Fragmento del texto -
Hace varios meses, criticaba Europa Laica que el 35% de la casilla de los fines sociales del IRPF acababa en proyectos dependientes de la Iglesia Católica. Más allá de la verdad o inexactitud de dicha afirmación no estaría de más retomar una de sus habituales exigencias: suprimir ambas casillas y que todo el dinero vaya a los Presupuestos Generales del Estado.
Como mi idea no es entrar en disquisiciones metafísicas acerca de la bondad de unos y la maldad de otros, ni confrontar la gran labor social de las ínclitas oenegés de nuestro país con los denostados programas sociales de otras tantas asociaciones de carácter religioso, tan sólo comparto una realidad que puede definir la intrepidez, muchas veces errónea, de juzgar de manera distinta unos proyectos y otros basándonos en preconcepciones.
Tanto este año como el pasado la Fundación laica sin ánimo de lucro (al menos así lo recogen sus estatutos) en la que trabajo ha solicitado subvención del dinero destinado a fines sociales del IRPF. Concedidos en el año 2.015 casi 6.000 euros para la adquisición de una lavadora industrial y en este ejercicio 2.016 justo 4.000 euros más para comprar dos grúas ortopédicas. Dicho así no suena mal, aunque lo mismo quien da parte de sus impuestos a esa casilla tiene en mente otros proyectos menos prosaicos que una lavadora y una grúa ortopédica, pero, al fin y al cabo, una residencia para personas mayores tiene ambas necesidades a fin de mejorar la atención en todos los necesidades diarias del colectivo.
La cosa quizá ya no suene tan bien si además se da la información de que cada residente de dicha Fundación sin ánimo de lucro paga religiosamente cada mes 1.423 euros por plaza privada y que ni uno sólo de los residentes está becado aunque su pensión no supere los 400 euros.
¿Estoy tirando piedras contra mi tejado? Pues depende, pero no es esa mi intención. De hecho, lo cierto es que si no fuera por estas ayudas del IRPF nunca hubiéramos podido comprar las grúas ortopédicas y la atención directa del equipo de auxiliares sería bastante más deficiente. Lo cual tampoco quiere decir en absoluto, que de un dinero que la ciudadanía ha decidido destinar a fines sociales al estado del malestar le dé por invertirlo en determinadas asociaciones o colectivos que pueden incluso mentir en su presupuesto de gastos e ingresos anuales.

Tareas requeridas -
**A)** Indique si cada afirmación concuerda con el texto sobre la casilla de fines sociales del IRPF, respondiendo sí o no y citando literalmente las palabras del texto que lo deciden: (i) En 2015 la Fundación obtuvo casi 6.000 euros para adquirir una lavadora industrial. (ii) Algunos residentes con pensiones inferiores a 400 euros disfrutan de una beca. (iii) Sin las ayudas del IRPF no se habrían podido comprar las grúas ortopédicas.
**B)** Reproduzca literalmente el tramo del texto sobre la casilla de fines sociales del IRPF que va desde "Hace varios meses, criticaba" hasta "basándonos en preconcepciones.".
**C)** Prosiga el texto sobre la casilla de fines sociales del IRPF a continuación de su última oración.

Registros enumerados -
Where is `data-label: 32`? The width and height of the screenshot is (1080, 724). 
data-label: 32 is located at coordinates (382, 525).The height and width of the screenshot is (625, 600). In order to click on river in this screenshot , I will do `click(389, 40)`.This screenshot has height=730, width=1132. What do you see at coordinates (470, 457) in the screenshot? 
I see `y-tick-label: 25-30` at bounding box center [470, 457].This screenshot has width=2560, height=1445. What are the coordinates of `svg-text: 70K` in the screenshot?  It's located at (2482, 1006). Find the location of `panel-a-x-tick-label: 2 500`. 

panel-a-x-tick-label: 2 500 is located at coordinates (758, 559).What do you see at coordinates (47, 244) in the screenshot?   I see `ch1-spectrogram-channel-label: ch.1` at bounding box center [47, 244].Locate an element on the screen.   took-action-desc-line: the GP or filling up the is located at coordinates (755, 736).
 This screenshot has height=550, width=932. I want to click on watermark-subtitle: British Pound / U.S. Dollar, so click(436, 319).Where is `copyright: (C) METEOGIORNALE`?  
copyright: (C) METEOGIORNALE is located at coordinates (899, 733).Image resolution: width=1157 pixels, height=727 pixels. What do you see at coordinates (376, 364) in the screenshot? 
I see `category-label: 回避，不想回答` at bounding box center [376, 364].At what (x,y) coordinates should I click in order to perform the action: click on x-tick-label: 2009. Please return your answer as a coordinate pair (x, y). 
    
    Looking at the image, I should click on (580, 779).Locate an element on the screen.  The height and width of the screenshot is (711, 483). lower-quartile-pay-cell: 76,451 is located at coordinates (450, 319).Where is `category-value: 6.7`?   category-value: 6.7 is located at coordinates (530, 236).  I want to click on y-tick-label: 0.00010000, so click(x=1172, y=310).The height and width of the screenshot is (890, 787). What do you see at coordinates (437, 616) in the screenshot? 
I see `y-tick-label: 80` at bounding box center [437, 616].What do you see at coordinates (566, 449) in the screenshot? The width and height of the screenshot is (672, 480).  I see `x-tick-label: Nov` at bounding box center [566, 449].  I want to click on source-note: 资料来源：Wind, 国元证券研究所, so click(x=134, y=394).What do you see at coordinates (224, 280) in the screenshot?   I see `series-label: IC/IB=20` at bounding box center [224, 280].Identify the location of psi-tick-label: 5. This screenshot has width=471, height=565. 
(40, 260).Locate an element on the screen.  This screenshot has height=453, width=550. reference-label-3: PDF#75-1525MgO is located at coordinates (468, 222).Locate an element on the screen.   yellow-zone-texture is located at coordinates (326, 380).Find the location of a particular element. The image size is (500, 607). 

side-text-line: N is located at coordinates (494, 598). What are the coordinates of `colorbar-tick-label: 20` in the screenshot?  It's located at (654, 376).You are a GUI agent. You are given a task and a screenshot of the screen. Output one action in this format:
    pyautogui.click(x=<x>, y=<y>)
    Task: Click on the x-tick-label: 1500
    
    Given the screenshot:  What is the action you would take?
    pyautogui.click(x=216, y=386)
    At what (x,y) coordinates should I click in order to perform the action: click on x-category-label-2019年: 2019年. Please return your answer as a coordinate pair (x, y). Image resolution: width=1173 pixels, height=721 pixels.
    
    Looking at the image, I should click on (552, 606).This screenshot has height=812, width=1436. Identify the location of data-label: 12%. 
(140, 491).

Respuestas numeradas -
**A)**
(i) Sí: «Concedidos en el año 2.015 casi 6.000 euros para la adquisición de una lavadora industrial».
(ii) No: «ni uno sólo de los residentes está becado aunque su pensión no supere los 400 euros».
(iii) Sí: «si no fuera por estas ayudas del IRPF nunca hubiéramos podido comprar las grúas ortopédicas».

**B)**
Hace varios meses, criticaba Europa Laica que el 35% de la casilla de los fines sociales del IRPF acababa en proyectos dependientes de la Iglesia Católica. Más allá de la verdad o inexactitud de dicha afirmación no estaría de más retomar una de sus habituales exigencias: suprimir ambas casillas y que todo el dinero vaya a los Presupuestos Generales del Estado.
Como mi idea no es entrar en disquisiciones metafísicas acerca de la bondad de unos y la maldad de otros, ni confrontar la gran labor social de las ínclitas oenegés de nuestro país con los denostados programas sociales de otras tantas asociaciones de carácter religioso, tan sólo comparto una realidad que puede definir la intrepidez, muchas veces errónea, de juzgar de manera distinta unos proyectos y otros basándonos en preconcepciones.

**C)**
La otra patética verdad es que, por más crítica que se le pueda hacer a estas casillas, es que, si me atengo a las subvenciones que ha recibido la Fundación a lo largo de este curso, de los presupuestos de la Delegación de Bienestar Social -a la que se le presenta exactamente el mismo informe anual de gastos e ingresos que al Ministerio de Hacienda- nos ha concedido la irrisoria suma de 1.000 euros. ¿Qué significa esto? Que, como suele suceder en la vida, se puede esperar más de la solidaridad de las personas físicas que de las administraciones públicas, quien ha aportado a la residencia una cuarta parte y encima ostenta el privilegio de poder exigir a la entidad un sin fin de normas y criterios específicos para seguir estando acreditado, entre ellas obligarles a comprar los medicamentos en un farmacia que ha entrado en concurso. Todo por el módico precio de 1.000 euros por ejercicio.
Una equis al año no hace daño, pero lo de vender desde las instituciones públicas que en eso consiste buena parte de la solidaridad social es una falacia del tamaño de dos o tres millones de galaxias. Mientras sigamos debatiendo si la culpa es de la Iglesia, de las oenegés o del chachachá los poderes fácticos van a seguir siendo más felices que perdices destinando la mayor parte de las partidas presupuestarias a las despolíticas que sólo a ellos interesan. Y los máximos responsables son ellos, no me jodas.